> **TO DO**
Find each line in the data below that contains the word "screenshot" and copy those lines out. Only matches with the same upper- and lowercase letters count.

Entries from a dataset:
***

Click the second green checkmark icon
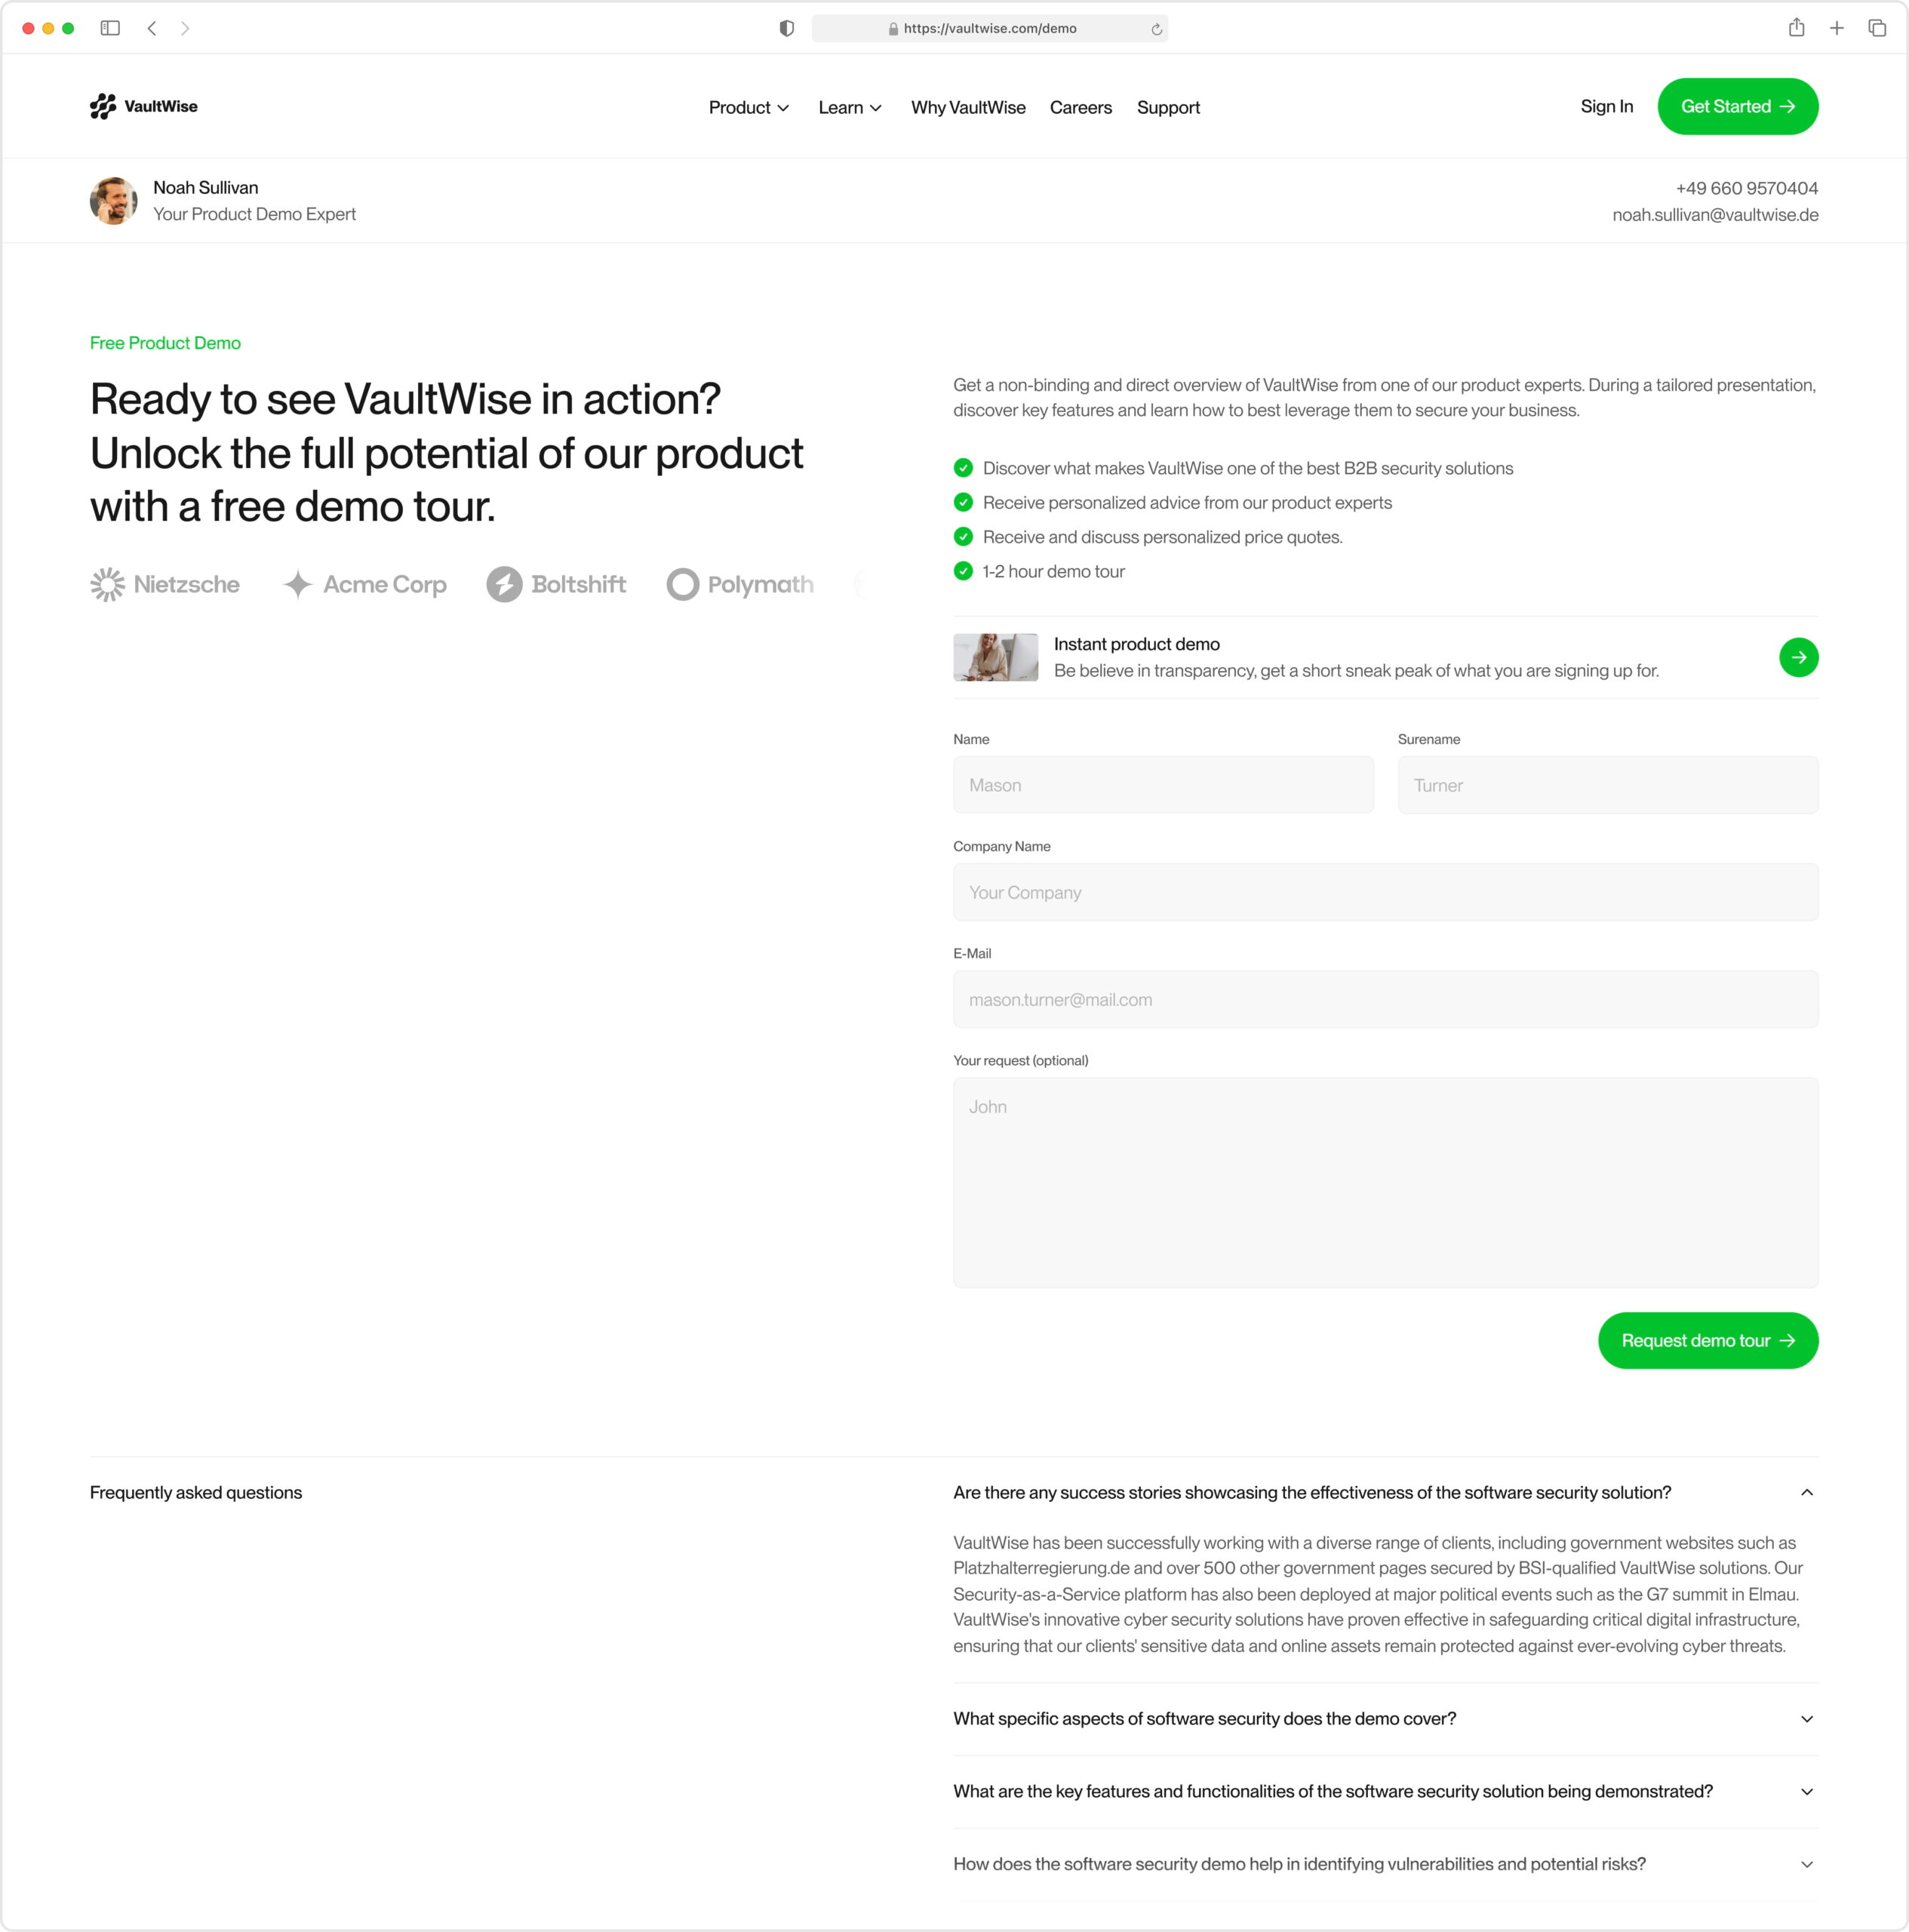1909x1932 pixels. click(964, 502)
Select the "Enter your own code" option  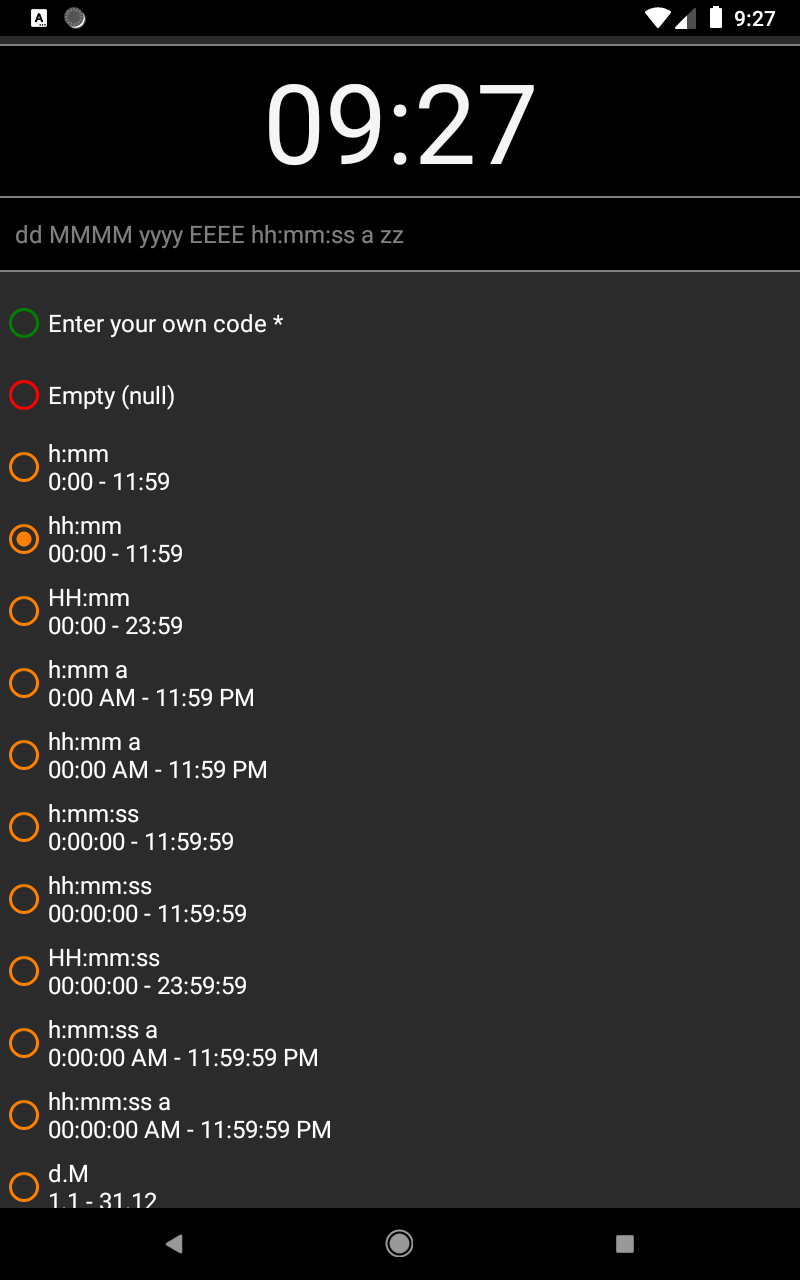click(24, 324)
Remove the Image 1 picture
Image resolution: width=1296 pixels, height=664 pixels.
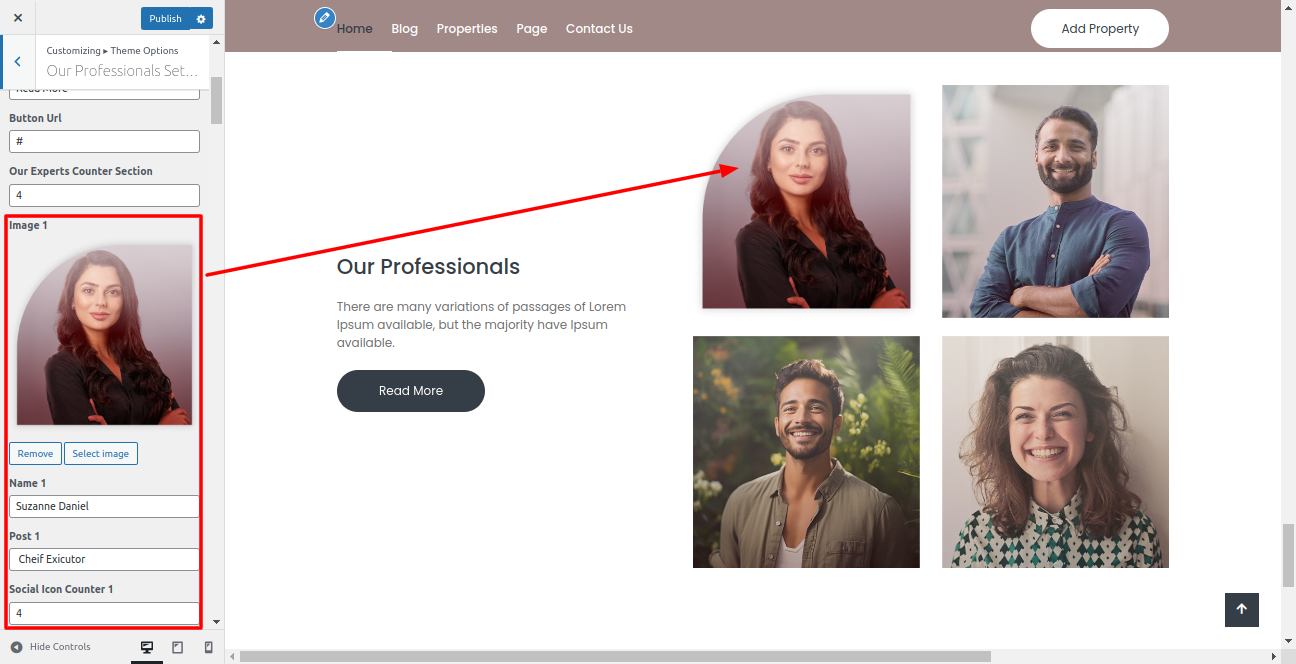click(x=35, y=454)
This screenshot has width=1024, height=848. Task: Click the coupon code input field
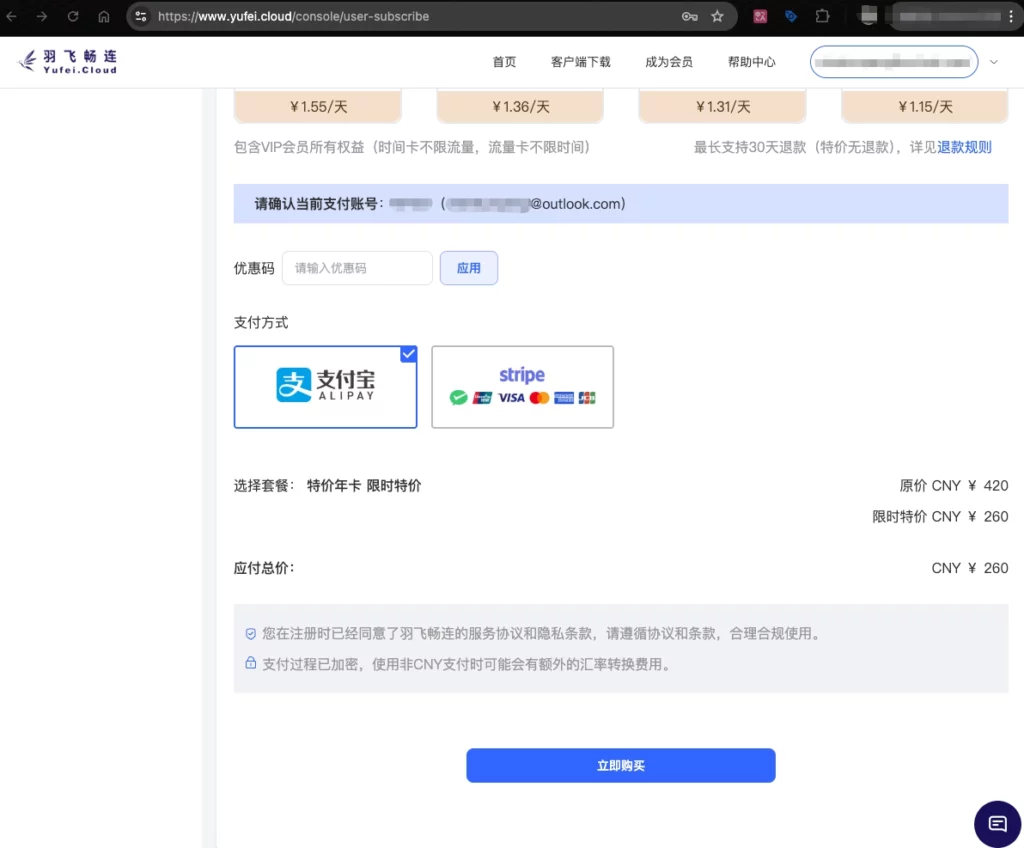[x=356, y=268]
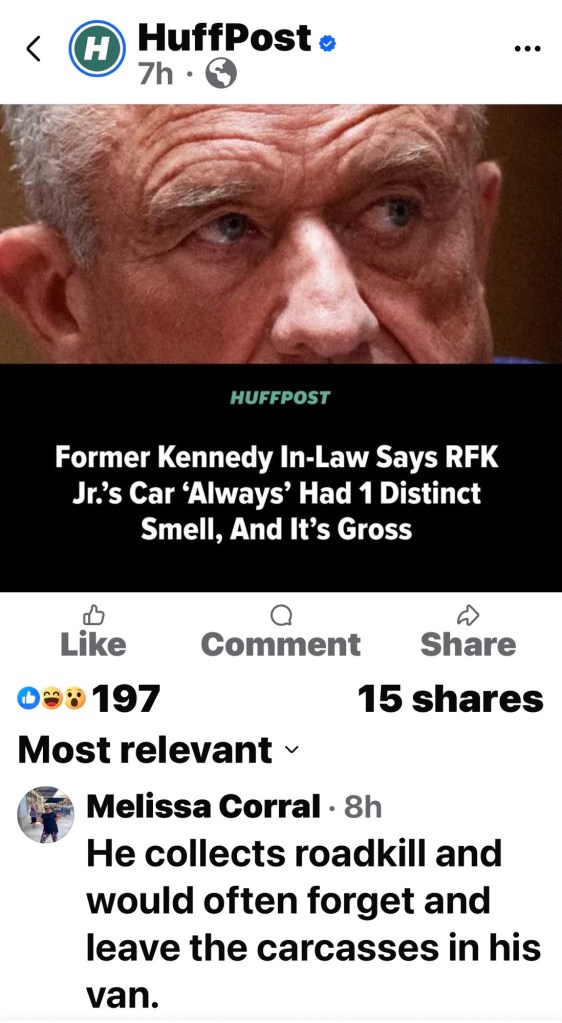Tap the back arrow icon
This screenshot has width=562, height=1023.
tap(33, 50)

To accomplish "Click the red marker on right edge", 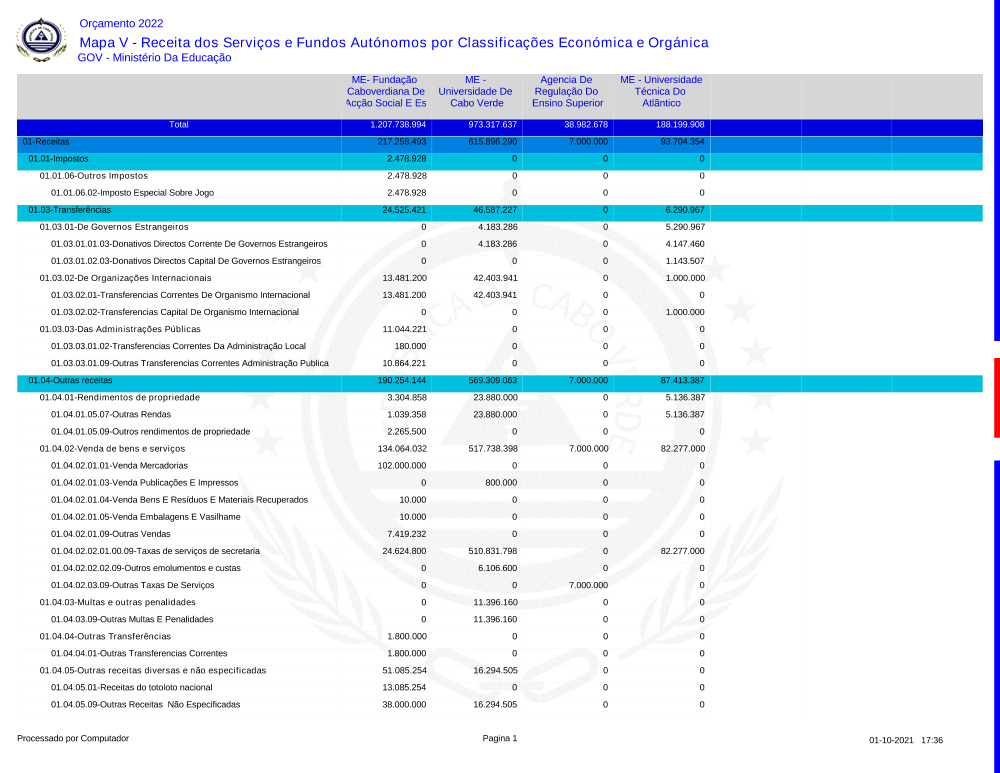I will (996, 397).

***

> **REPLY**
This screenshot has width=1024, height=848. Task: Click the coupon code input field
This screenshot has width=562, height=1023.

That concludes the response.